Task data:
================================
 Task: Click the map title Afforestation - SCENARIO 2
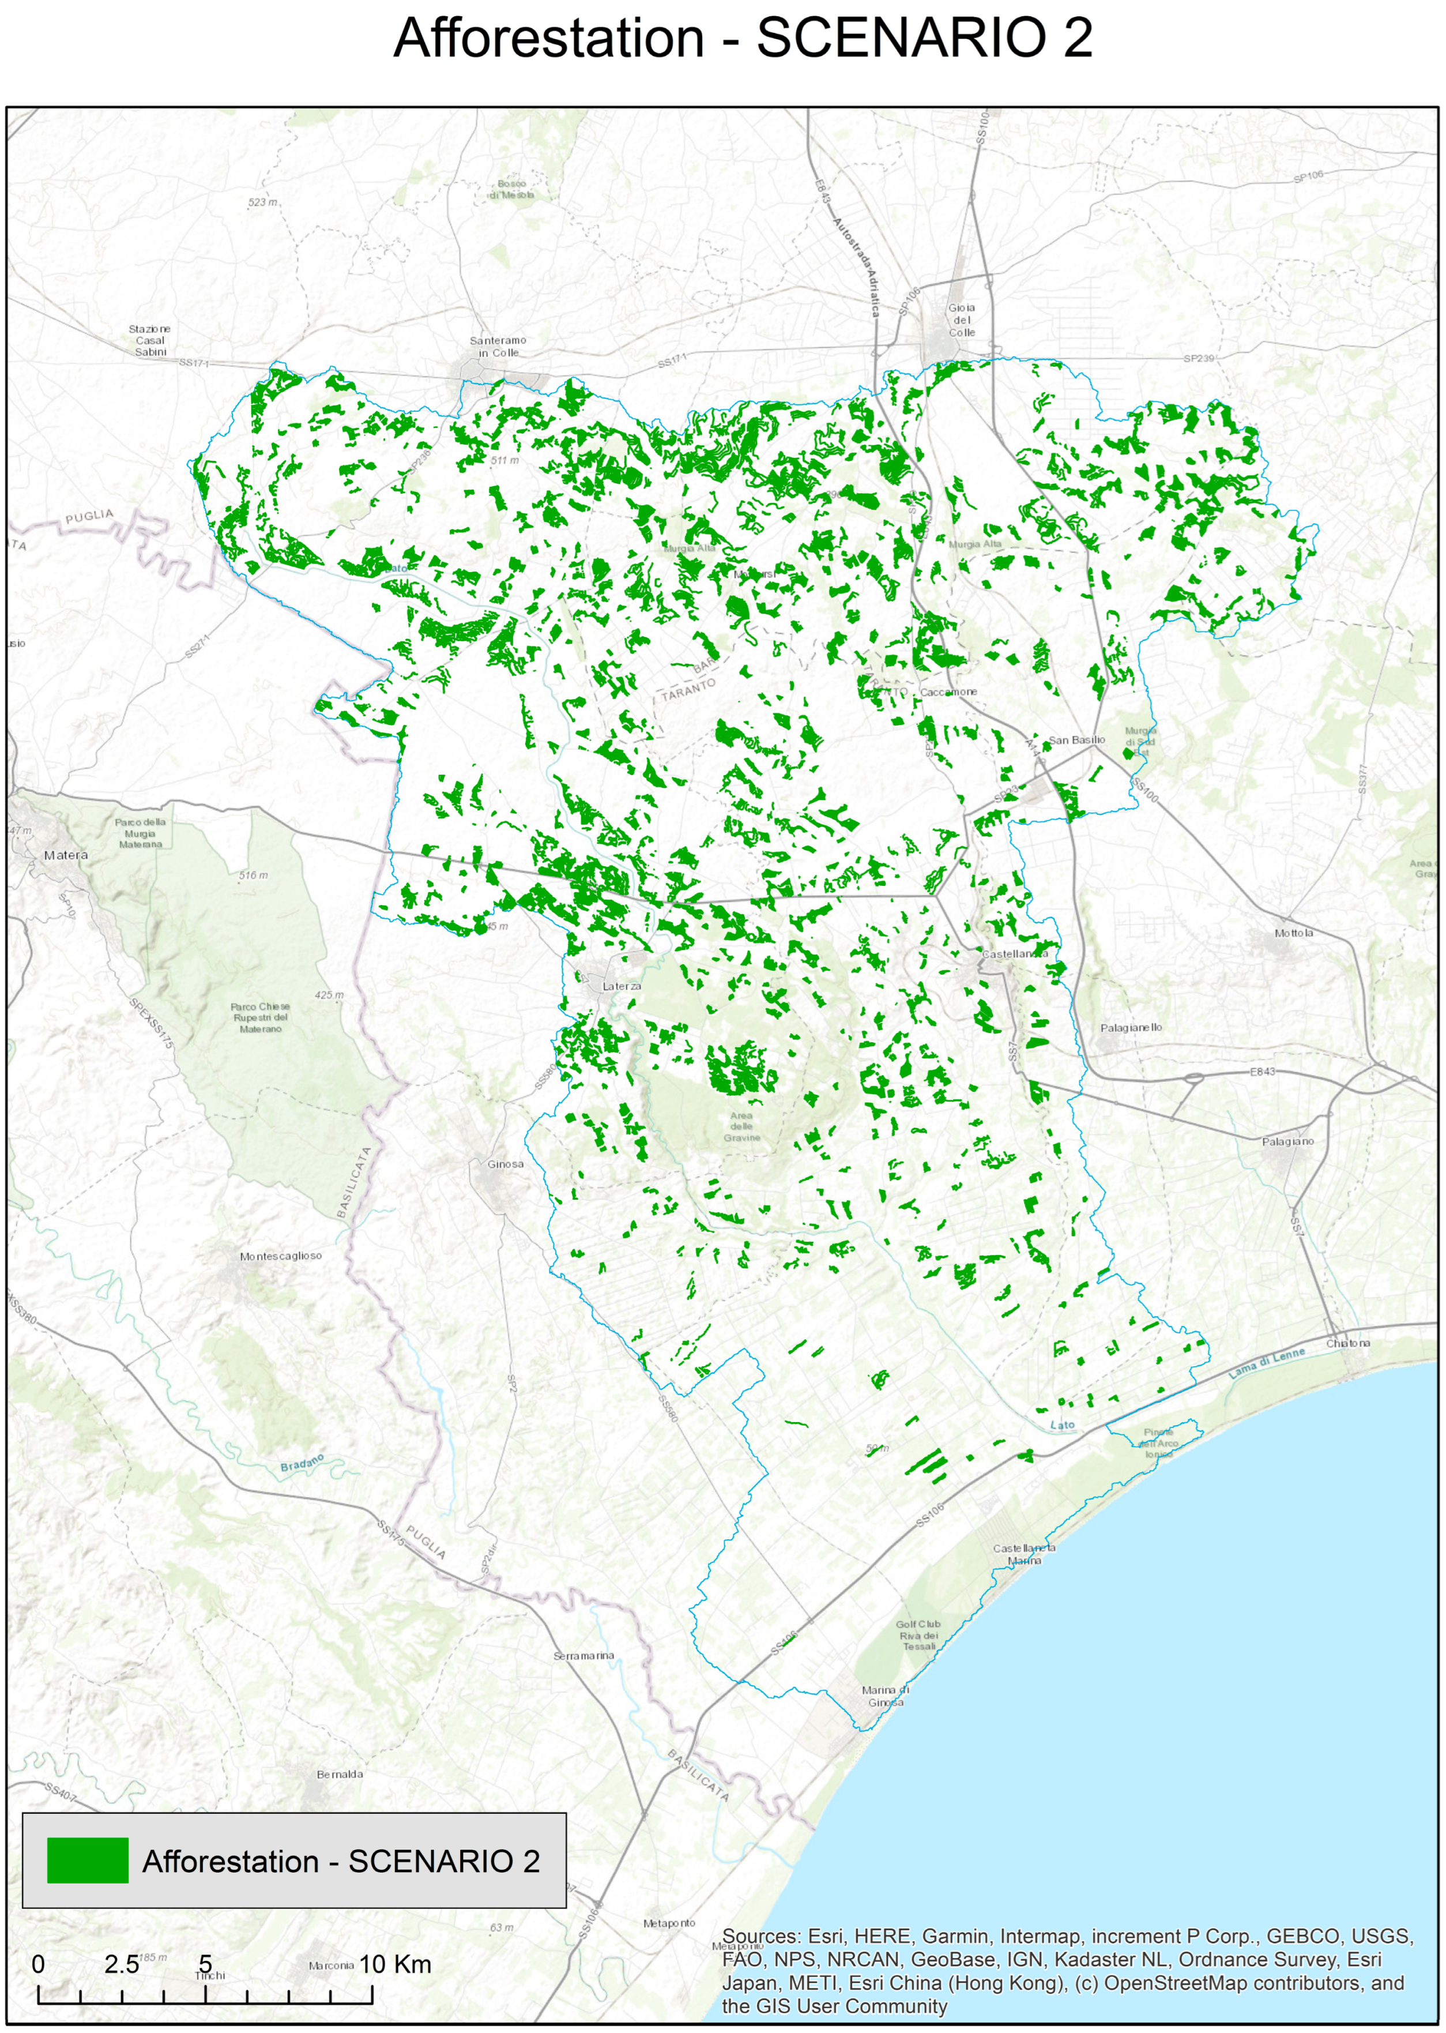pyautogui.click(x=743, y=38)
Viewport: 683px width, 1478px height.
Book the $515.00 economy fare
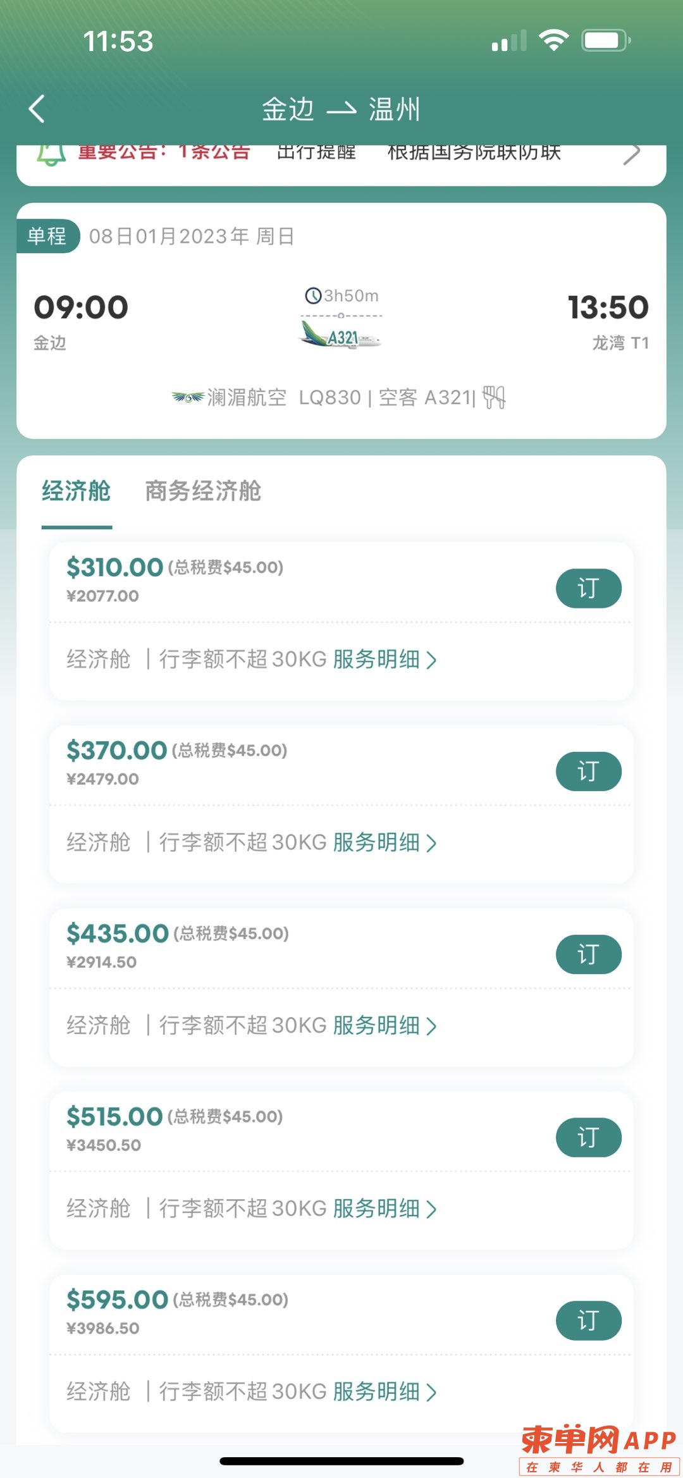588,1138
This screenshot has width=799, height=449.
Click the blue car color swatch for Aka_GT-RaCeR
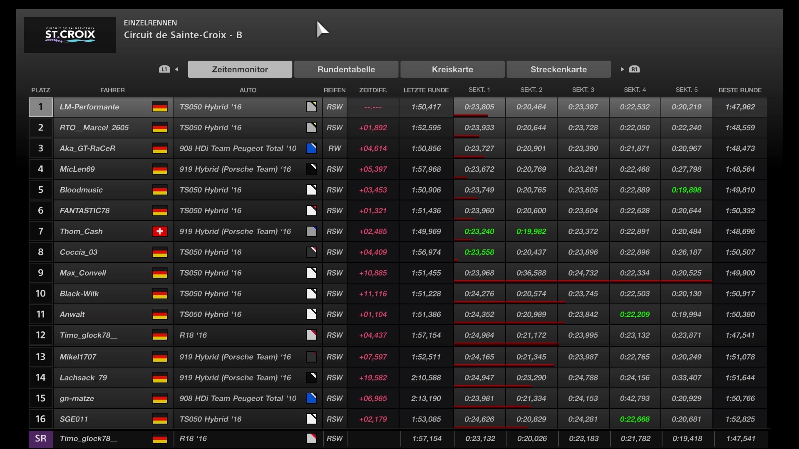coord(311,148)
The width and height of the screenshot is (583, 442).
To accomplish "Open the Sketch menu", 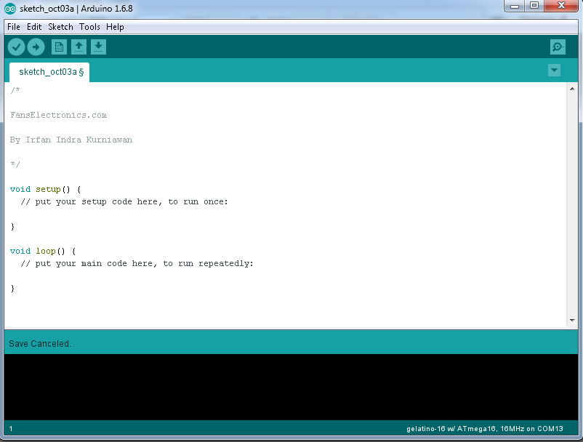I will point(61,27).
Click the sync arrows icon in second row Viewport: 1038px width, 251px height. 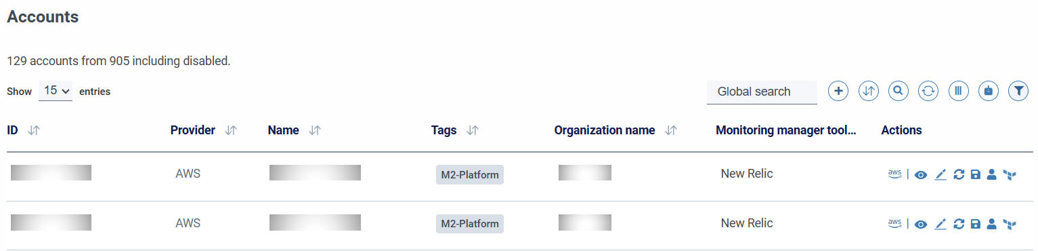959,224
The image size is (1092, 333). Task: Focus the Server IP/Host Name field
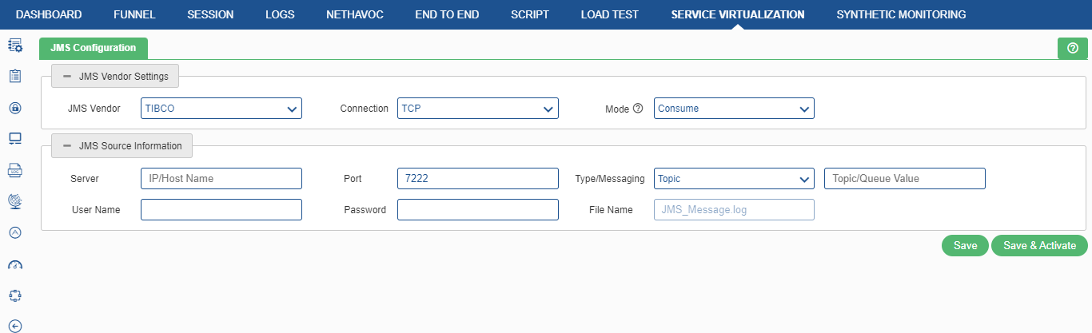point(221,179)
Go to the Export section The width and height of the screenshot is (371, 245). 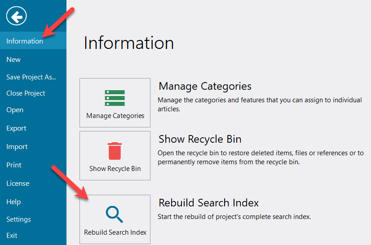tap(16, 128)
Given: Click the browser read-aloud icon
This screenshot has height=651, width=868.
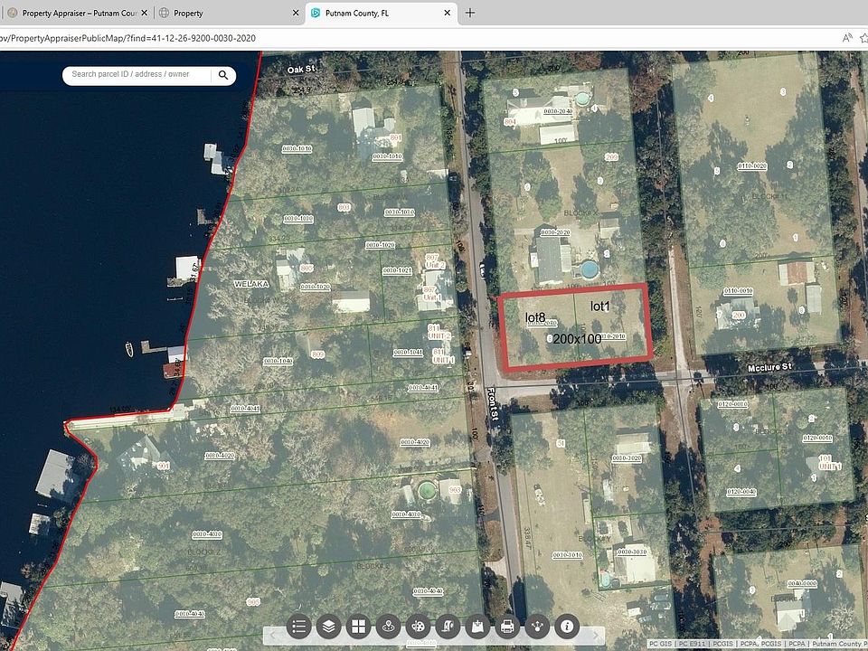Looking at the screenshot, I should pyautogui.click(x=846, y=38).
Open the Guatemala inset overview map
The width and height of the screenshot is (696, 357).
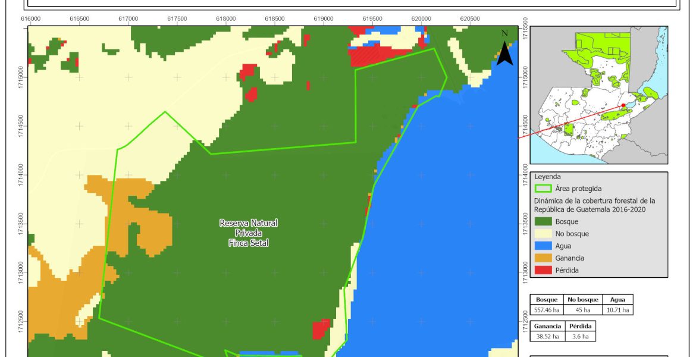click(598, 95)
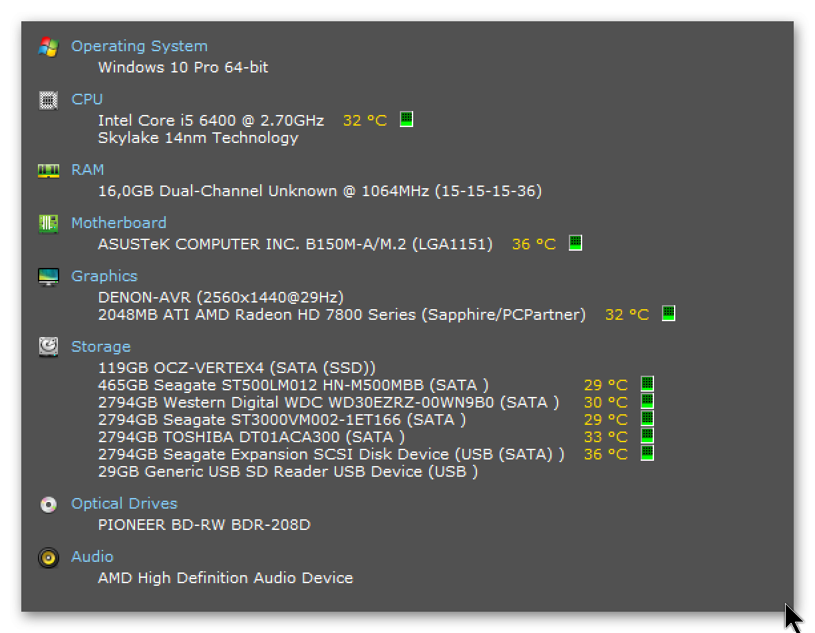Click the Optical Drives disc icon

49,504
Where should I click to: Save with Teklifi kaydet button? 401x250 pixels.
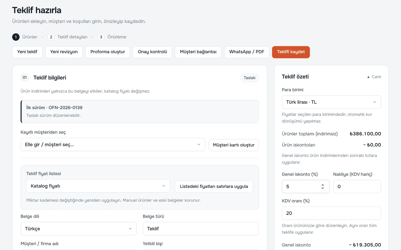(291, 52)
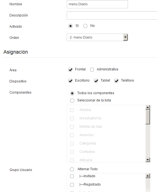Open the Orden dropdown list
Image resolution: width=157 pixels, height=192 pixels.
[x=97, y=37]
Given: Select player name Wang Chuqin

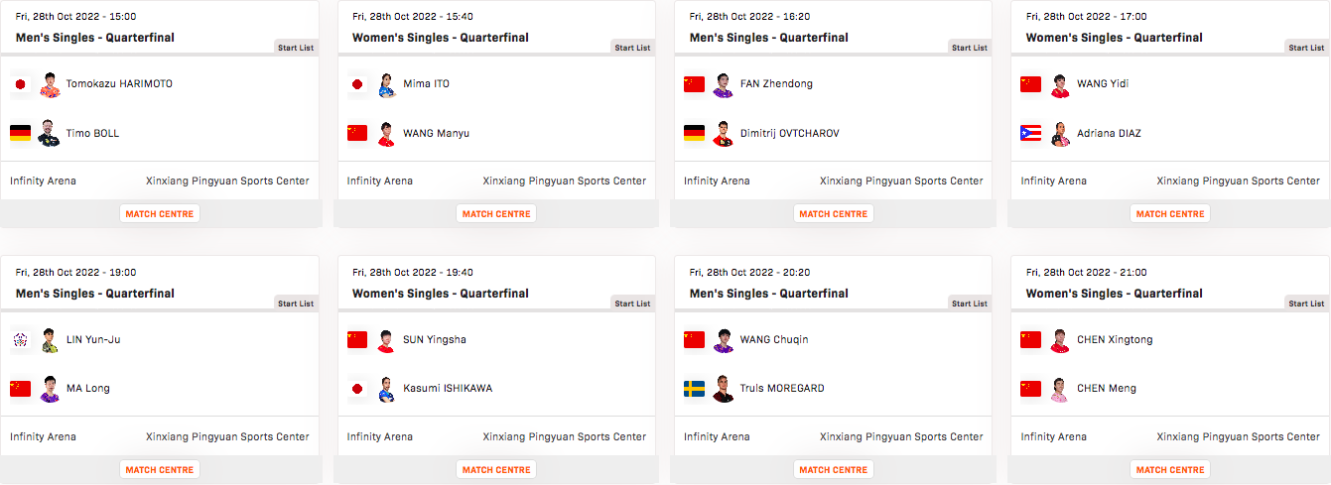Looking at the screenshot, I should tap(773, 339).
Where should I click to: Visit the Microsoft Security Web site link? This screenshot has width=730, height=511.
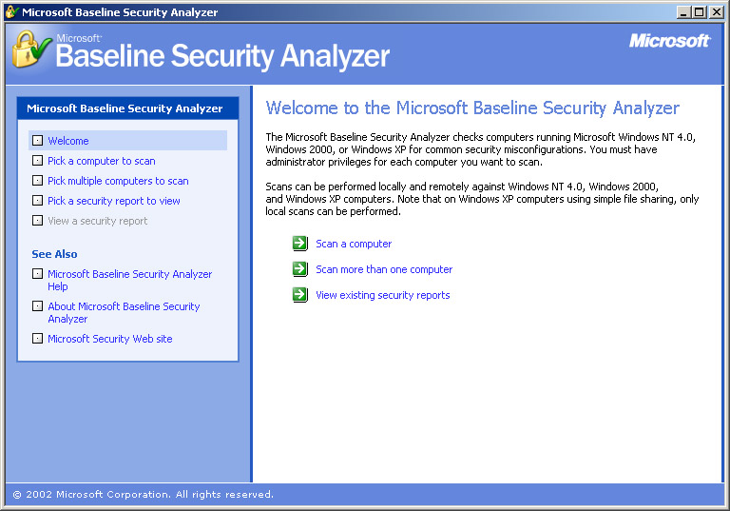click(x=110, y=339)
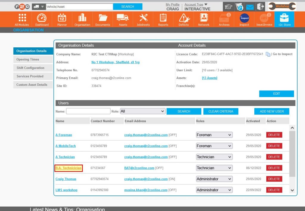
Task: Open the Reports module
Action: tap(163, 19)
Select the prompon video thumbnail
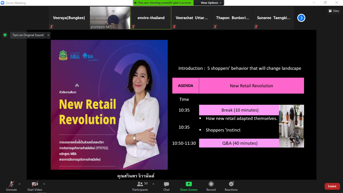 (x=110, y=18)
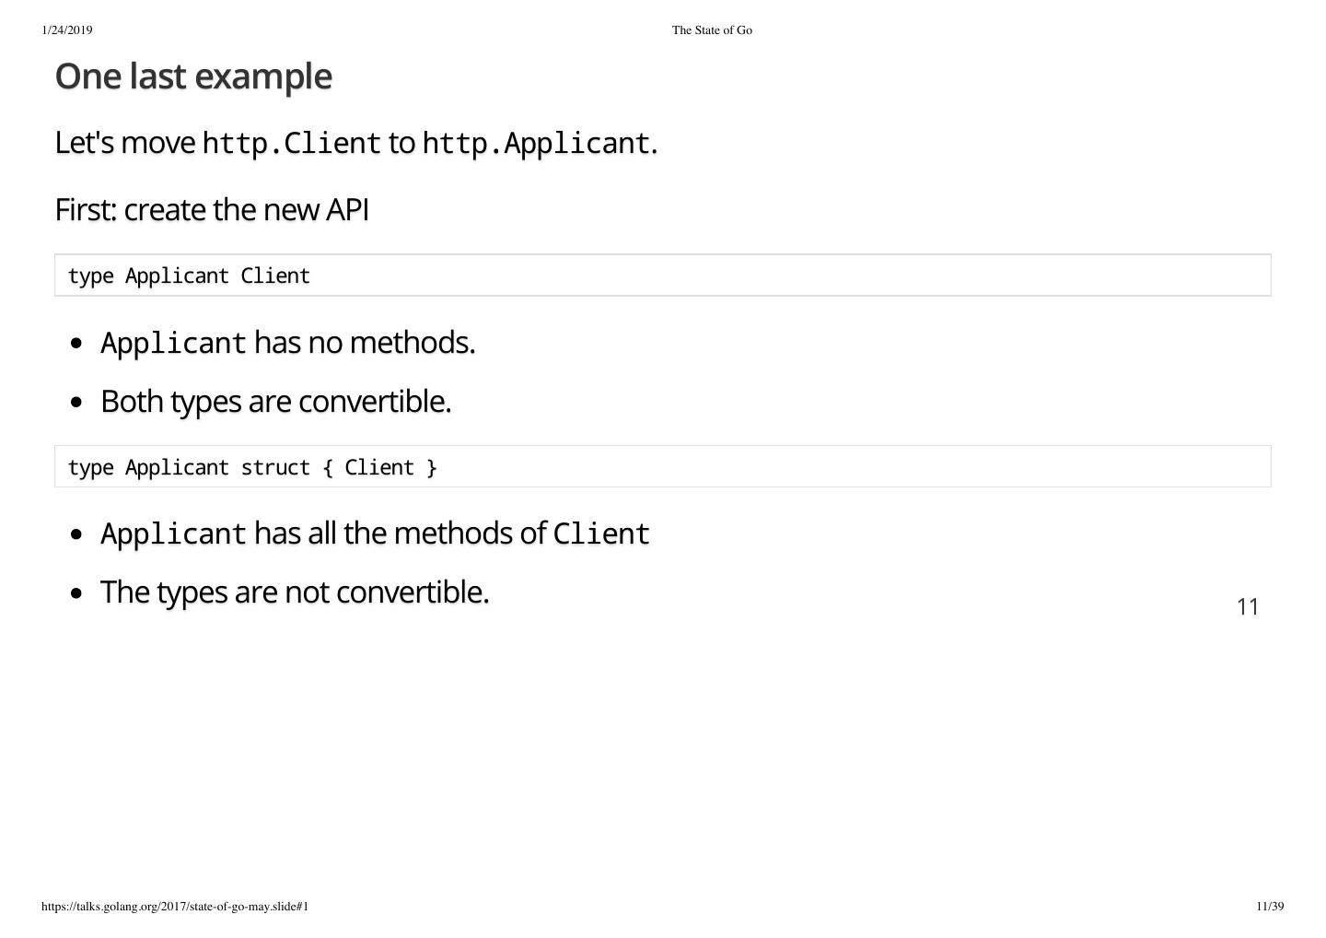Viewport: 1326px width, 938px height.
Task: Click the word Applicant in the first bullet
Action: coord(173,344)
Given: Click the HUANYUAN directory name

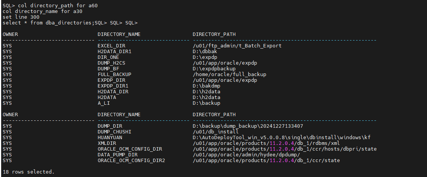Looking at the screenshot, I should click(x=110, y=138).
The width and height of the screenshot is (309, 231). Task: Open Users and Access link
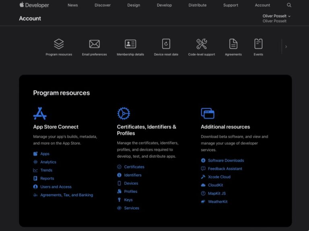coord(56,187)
================================
Written exercise:
Rewrite the items from the line with "Given: Select player name Wang Chuqin" up to and including the last line of the items, changing "directory name" to "folder name" and leaving everything else unchanged. Leave the pictures out.

Right answer:
Given: Select player name Wang Chuqin

Looking at the screenshot, I should tap(773, 339).
Where should I click to: Visit the Microsoft Security Web site link? This screenshot has width=730, height=511.
click(x=110, y=339)
Task: Open the Reports module
Action: tap(163, 19)
Select the prompon video thumbnail
 (x=110, y=18)
Viewport: 1326px width, 938px height.
Task: Click the word Applicant in the first bullet
Action: coord(173,344)
Given: Click the HUANYUAN folder name

Looking at the screenshot, I should click(x=110, y=138).
The width and height of the screenshot is (309, 231). Task: Open Users and Access link
coord(56,187)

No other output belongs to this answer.